Know this, I don't think that this a good bit of business and whoever wrote it was sly enough to make sure it stayed enforceable even if the chief concern was eliminated by law. That said, it is legal, binding, approved and signed by both sides AND approved by referendum. Just a long time ago. (1982)
Back then, the County was rural and the city was urban. Now, there's an "urban ring" in the County and they have all these municipal costs that they didn't have when the agreement was struck and they want out. Don't blame them for that. Don't blame the City, either, for saying no way to the idea of ending it. Would you end a contract that is almost entirely to your benefit? I think not. But, Joe, you say; if you don't like it how do we get rid of it? Well, this brings us to the little time I had to address this on-the-air and why it's put me into a corner with the former opponent to Delegate Bell for his G.A. Seat, Democrat Cynthia Neff.
I suggested last week that since it's school funding that's at issue, and we need to put something pretty big on the table to lure the City to the bargaining table, that we discuss merging the two municipal ("public option"?) school districts and then re-writing the agreement to have it need to be re-certified every four years to allow for changing circumstance. Then, while preparing to, once the snow was done (Thursday, 2/11/10), do a show about this with the Mayor of Charlottesville, an Albemarle Supervisor and two respected Government observers, I read Ms. Neff's editorial in the local paper on the 9th: "County wrong to act against the City" in which she proposes THE EXACT SAME THING.... "Times of crisis like the economic situation we’re all weathering call for leadership, not political pandering." She Writes, "Why not merge the two school boards with the combined city and county budgets and set a plan that meets all of our kids’ needs?" I guess she's a listener. She could have at least added; "Like I heard Joe Thomas say on 1260am and 94-1fm, WCHV the other day."
I know many people who will throw the idea out simply because she supports it. Heck, I nearly did. But I still think that it's a good idea because; A) It will purge one whole bureaucracy and cut costs immeasurably; and B) It's the kind of offer that would have to be promoted in order to get Charlottesville to even entertain the idea of giving up such a one-sided deal.
I'll report in tomorrow on what the reaction is to my idea and post up the pod casts of the conversation.
One thing that I'd like to add is this; The most irritating thing about this controversy is, as a conservative I despise the concept of State and Federal funding for and vis-a-vis, control of, our schools.
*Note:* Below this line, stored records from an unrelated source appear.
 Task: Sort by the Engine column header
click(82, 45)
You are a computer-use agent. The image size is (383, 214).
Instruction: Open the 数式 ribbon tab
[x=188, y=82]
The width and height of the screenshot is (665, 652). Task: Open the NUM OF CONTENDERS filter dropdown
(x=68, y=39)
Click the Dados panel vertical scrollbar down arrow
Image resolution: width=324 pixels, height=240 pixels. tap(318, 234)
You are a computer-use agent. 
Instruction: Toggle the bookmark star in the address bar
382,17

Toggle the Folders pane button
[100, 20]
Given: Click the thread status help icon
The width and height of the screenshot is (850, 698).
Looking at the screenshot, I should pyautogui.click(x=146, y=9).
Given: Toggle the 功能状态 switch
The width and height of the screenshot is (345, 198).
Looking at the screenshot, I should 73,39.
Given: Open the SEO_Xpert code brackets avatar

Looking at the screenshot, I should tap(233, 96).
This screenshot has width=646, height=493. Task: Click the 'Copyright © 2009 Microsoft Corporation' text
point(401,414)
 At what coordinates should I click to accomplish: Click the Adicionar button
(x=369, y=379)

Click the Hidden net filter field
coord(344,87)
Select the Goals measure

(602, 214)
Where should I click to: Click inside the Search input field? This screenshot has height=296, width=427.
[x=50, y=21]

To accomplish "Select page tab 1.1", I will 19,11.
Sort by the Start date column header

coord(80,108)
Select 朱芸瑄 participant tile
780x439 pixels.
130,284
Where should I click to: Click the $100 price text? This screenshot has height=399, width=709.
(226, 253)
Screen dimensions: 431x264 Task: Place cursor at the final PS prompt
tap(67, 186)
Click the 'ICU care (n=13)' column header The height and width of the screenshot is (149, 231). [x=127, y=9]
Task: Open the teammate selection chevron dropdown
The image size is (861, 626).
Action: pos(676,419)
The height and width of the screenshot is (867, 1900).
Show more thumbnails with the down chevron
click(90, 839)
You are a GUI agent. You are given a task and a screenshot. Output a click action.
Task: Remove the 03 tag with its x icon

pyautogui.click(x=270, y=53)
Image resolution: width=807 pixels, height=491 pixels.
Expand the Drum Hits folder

If the State and Federal Governments left our tax money in our community we could fund our own schools and then never would have had this problem in the first place. Also, if a similar one did come up, we could sort it out among the stake holders in our community instead of pleading with a bunch of elect-eds who couldn't care less about the problems of Charlottesville and Albemarle County's schools. Except, of course, for wanting to be the 'hand that rocks our cradle" so they can rule our roost.
"Thanks for all the fish!"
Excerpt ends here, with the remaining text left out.